Recession-proofing a brand

Recessions bring about a significant amount of uncertainty, but this is where strong brand leadership is key.

You obviously don't need me to tell you that there is an enormous amount of trouble heading our way.

Economists are literally falling over each other trying to get onto CNBC to tell us how bad the looming recession is going to be.

As for a quick definition her: A recession is a prolonged period of economic decline, often defined as two quarters of negative economic growth. The issue stems from the fact that that various governments around the world introduced huge economic stimulus packages to keep things going during the worst of the pandemic. Now they need to put the brakes on.

Interest rates are climbing, social unrest is building; here in South Africa a day with just two bouts of loadshedding is classified as a win, and we're on the brink of an explosion of widespread protest action that is going to be painful and frustrating.

With higher interest rates consumers will have less disposable cash to spend after servicing their monthly debt.

Less consumer spending means lower revenue turnover, lower growth, job losses, a shrinking tax base etc etc. In other words...more and more pressure.

When is this going to happen?

According to a Financial Times survey, 68% of economists believe there will be a recession in 2023. Asked when the next recession was most likely to start, 38% said it would be the first or second quarter of 2023.

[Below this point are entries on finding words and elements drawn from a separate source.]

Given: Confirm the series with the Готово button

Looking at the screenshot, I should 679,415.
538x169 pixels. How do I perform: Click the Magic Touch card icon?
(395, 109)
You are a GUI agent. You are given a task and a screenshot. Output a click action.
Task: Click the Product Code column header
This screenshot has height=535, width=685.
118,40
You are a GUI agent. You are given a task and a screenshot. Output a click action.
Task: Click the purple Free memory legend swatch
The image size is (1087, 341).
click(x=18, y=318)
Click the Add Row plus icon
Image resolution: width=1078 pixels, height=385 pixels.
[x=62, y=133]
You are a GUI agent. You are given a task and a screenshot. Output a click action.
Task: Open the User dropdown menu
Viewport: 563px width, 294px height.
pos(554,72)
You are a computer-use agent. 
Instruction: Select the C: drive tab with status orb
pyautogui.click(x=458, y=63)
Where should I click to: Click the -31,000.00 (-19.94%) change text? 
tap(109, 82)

So how can you recession-proof your brand to minimise the impact of this coming storm?

Here are three ways you can prepare:

Justify loyalty

People are going to hunt for places to cut their expenses, so before they blindly take aim at your brand, acknowledge their anxiety and give them reasons to justify their loyalty. Package the value clearly and deliver even more value into that conversation with your customers.

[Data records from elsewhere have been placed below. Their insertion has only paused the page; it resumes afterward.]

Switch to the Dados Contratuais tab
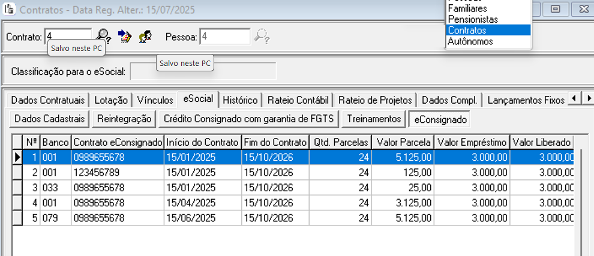Viewport: 594px width, 256px height. [48, 100]
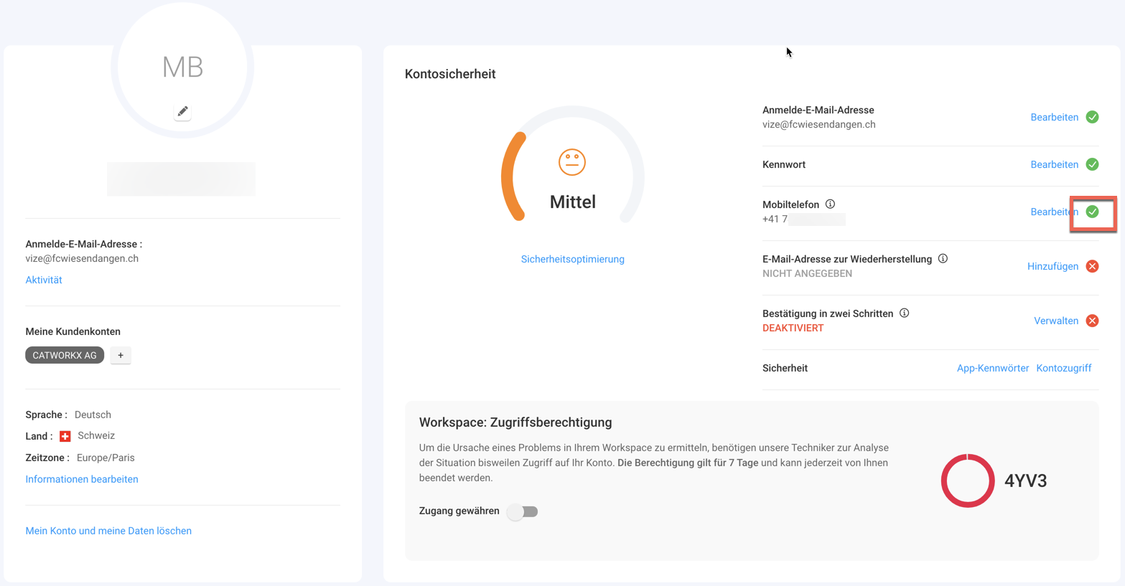Image resolution: width=1125 pixels, height=586 pixels.
Task: Click red X icon for two-step confirmation
Action: tap(1092, 321)
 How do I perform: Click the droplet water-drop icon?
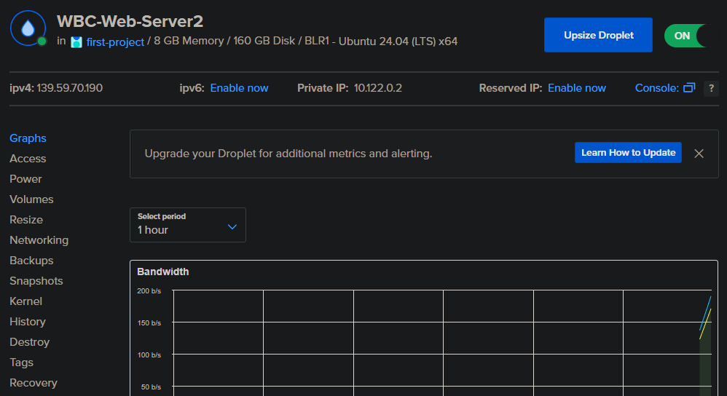tap(28, 29)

Rather than automatically cutting costs, improve you level of competence to deliver even more.

See this as an opportunity  

Recessions are useful mechanisms to flush out flawed competition.

Everyone is going to be taking strain, but rigid, less-agile competitors are going to be taking more strain than others. When the dam wall breaks for them, their customers are going to be looking for a new brand to support.

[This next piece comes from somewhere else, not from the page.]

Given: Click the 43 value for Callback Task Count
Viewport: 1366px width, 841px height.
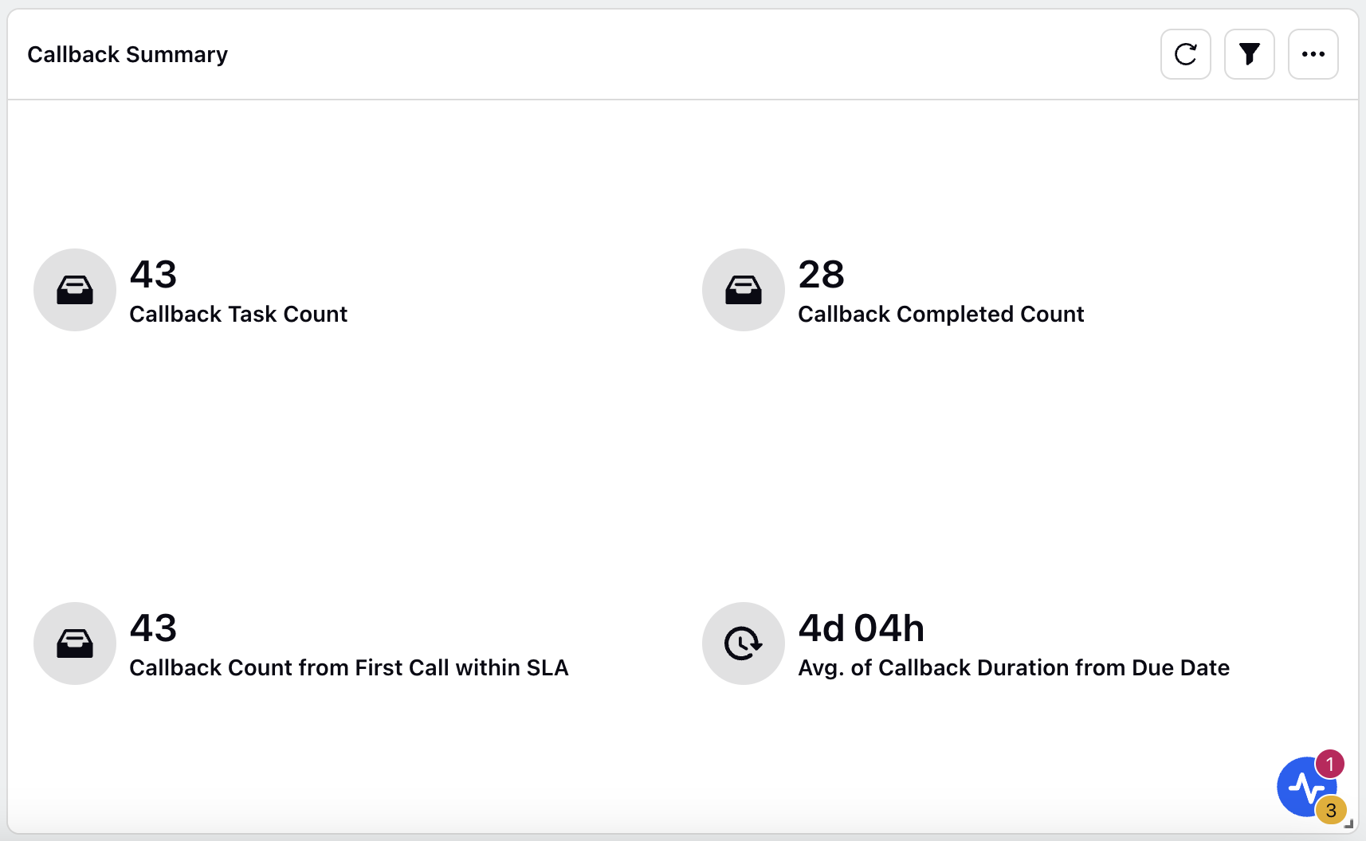Looking at the screenshot, I should point(153,275).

Do an assessment as too who's looking fragile; who's on the brink of letting things slip?

Structure plans as to how you might acquire and onboard those customers left in the lurch by an industry shake up. Recession could then spell significant growth for those that are prepared.

Innovate your way into the storm

Knowing that the financial conditions, under which everyone is going to be operating under, are going to be less than favourable - should give your business the much needed urgency to innovate valuable solutions that are desirable under those conditions.

These kind of opportunities to innovate don't come around all that often (most of the time people are just trying to defend the status quo, but when the annoying status quo is gone thanks to a recession...well...) - so take this one with open arms.

Using the classic 'Clayton Christensen definition' of disruption,...

“Disruptive Innovation describes a process by which a product or service initially takes root in simple applications at the bottom of a market—typically by being less expensive and more accessible—and then relentlessly moves upmarket, eventually displacing established competitors.” – Clayton Christensen

...disrupt your own product portfolio.

Recessions bring about a significant amount of uncertainty, but this is where strong brand leadership is key.

Remember during the early stages of the pandemic when some weak leaders and brands turned on their staff, their suppliers, their customers to save their own skins? Well, obviously you certainly don't want to replicate that kind of behaviour.

Prove your brand leadership - lean into the uncertainty, show your strength of character in the face of trouble and come out of it even stronger.